- [WORK TO COMPLETE] Every line from the one containing "25 (816, 2263)" to the one containing "2012 (775, 2089)" in the records below, both included, must be set down exactly, and no other line.

- [DATA TO EXAMINE]
————
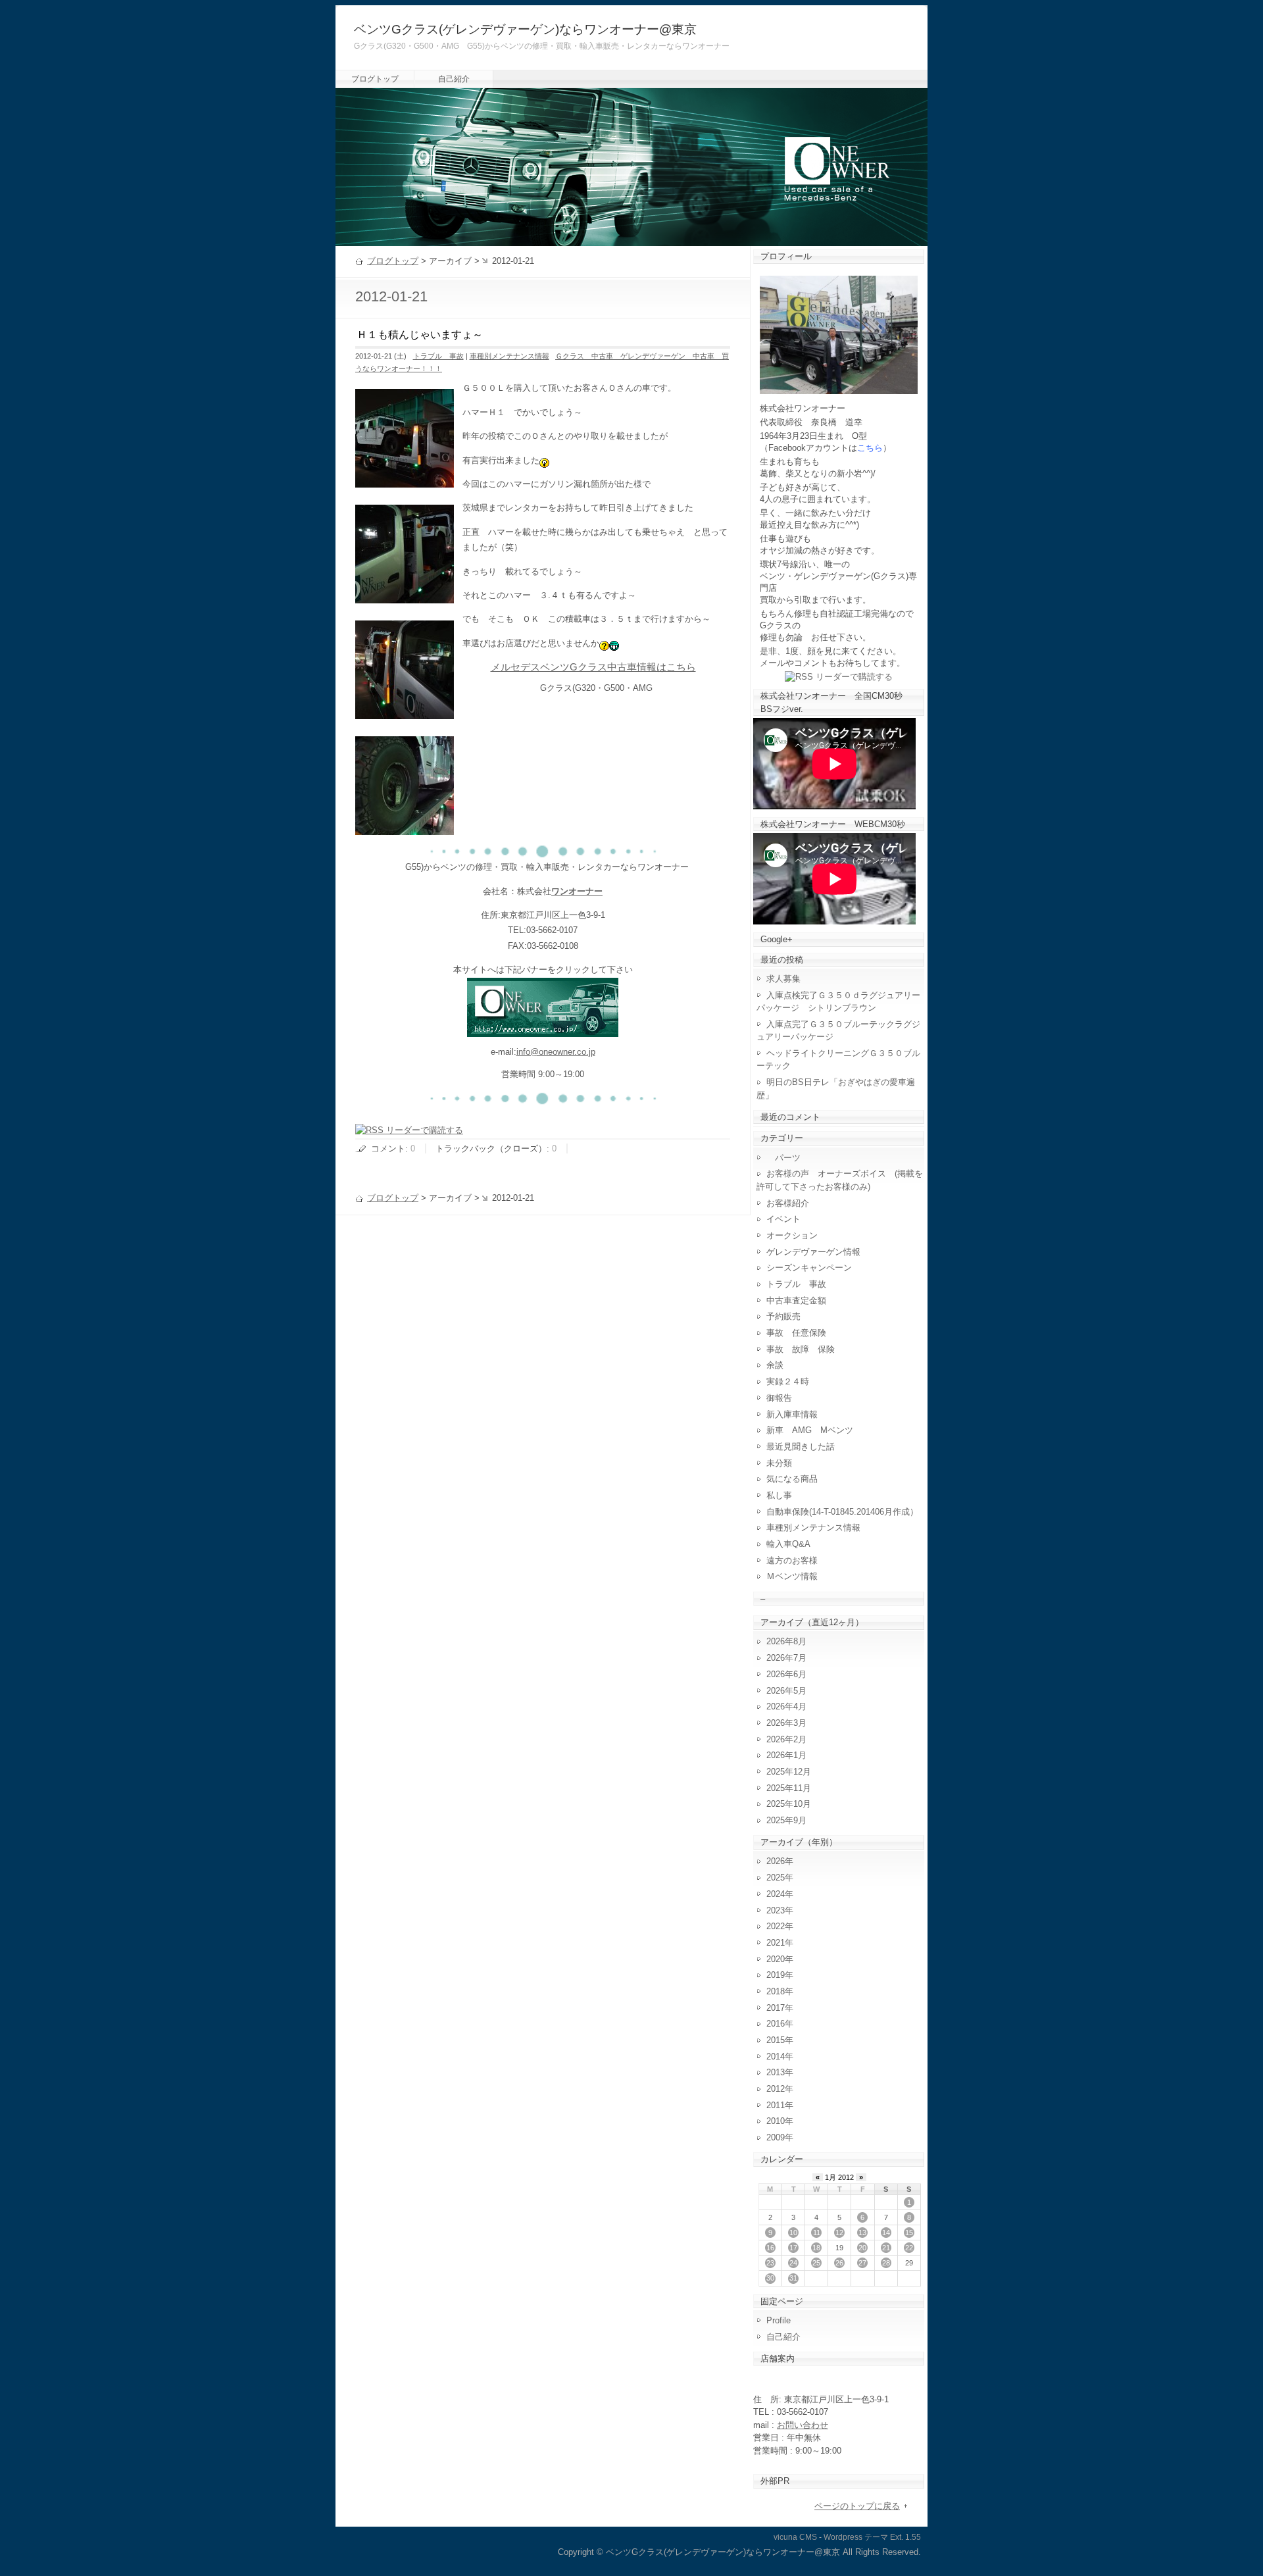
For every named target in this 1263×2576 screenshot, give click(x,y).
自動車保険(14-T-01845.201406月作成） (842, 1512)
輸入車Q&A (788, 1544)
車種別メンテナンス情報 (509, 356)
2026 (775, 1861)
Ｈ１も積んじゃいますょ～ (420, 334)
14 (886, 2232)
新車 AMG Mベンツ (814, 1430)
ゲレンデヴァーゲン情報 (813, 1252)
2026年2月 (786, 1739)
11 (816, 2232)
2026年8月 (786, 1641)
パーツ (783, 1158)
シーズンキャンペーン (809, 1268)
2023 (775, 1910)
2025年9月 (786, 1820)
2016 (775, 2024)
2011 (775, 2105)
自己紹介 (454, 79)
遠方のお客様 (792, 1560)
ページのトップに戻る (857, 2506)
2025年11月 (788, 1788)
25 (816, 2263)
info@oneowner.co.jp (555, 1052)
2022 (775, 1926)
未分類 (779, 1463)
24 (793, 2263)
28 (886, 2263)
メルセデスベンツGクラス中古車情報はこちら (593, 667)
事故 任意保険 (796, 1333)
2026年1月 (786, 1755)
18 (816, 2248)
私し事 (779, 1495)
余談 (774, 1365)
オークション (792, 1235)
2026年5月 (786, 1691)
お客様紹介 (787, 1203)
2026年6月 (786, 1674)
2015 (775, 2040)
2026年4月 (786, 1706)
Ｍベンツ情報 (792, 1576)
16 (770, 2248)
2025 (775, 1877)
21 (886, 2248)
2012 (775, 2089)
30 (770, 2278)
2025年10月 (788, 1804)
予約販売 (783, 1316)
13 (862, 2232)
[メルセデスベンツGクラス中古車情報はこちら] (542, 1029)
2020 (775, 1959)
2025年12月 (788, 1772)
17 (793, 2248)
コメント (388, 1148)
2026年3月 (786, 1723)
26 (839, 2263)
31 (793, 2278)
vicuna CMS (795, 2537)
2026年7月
————
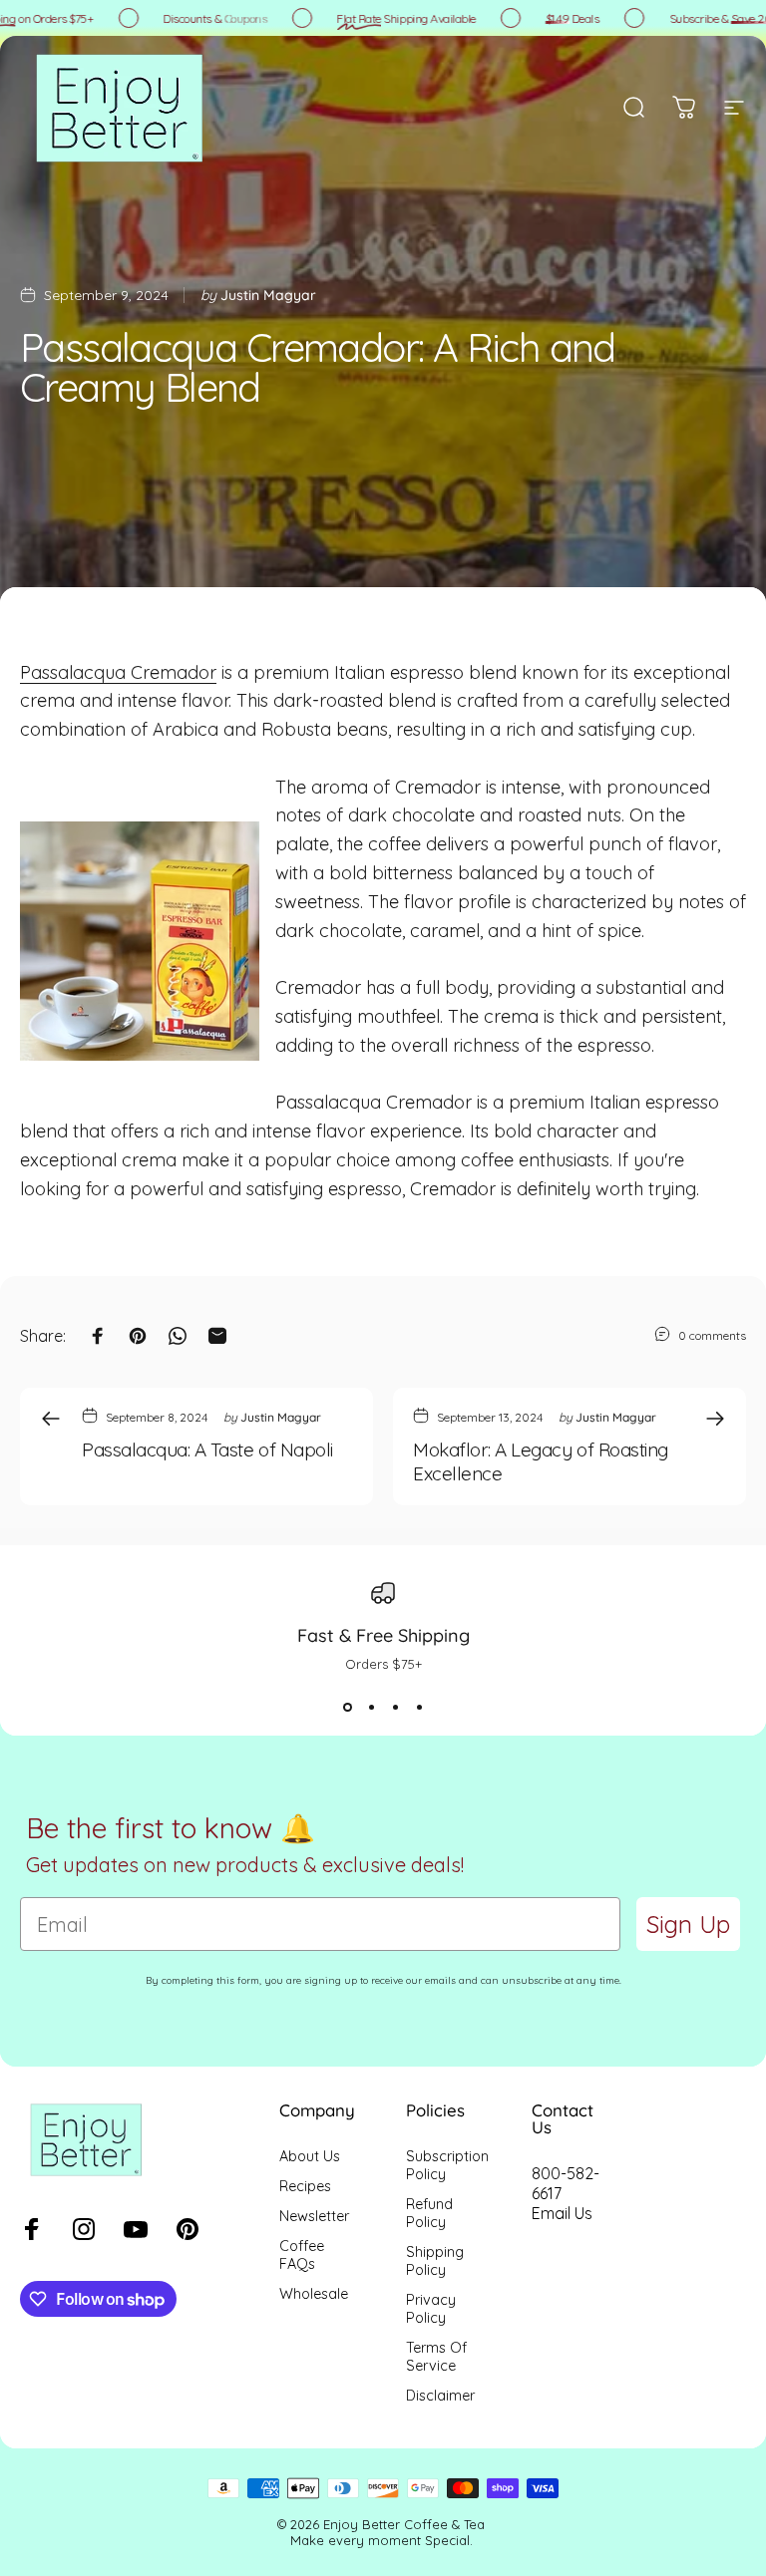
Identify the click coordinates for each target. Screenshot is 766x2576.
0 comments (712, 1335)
————
- [TASK SOLUTION]
25 (816, 2263)
info@oneowner.co.jp (555, 1052)
2022 (775, 1926)
未分類 (779, 1463)
24 (793, 2263)
28 (886, 2263)
メルセデスベンツGクラス中古車情報はこちら (593, 667)
事故 任意保険 (796, 1333)
2026年1月 (786, 1755)
18 (816, 2248)
私し事 (779, 1495)
余談 (774, 1365)
オークション (792, 1235)
2026年5月 (786, 1691)
お客様紹介 (787, 1203)
2026年6月 (786, 1674)
2015 (775, 2040)
2026年4月 (786, 1706)
Ｍベンツ情報 (792, 1576)
16 (770, 2248)
2025 (775, 1877)
21 (886, 2248)
2012 (775, 2089)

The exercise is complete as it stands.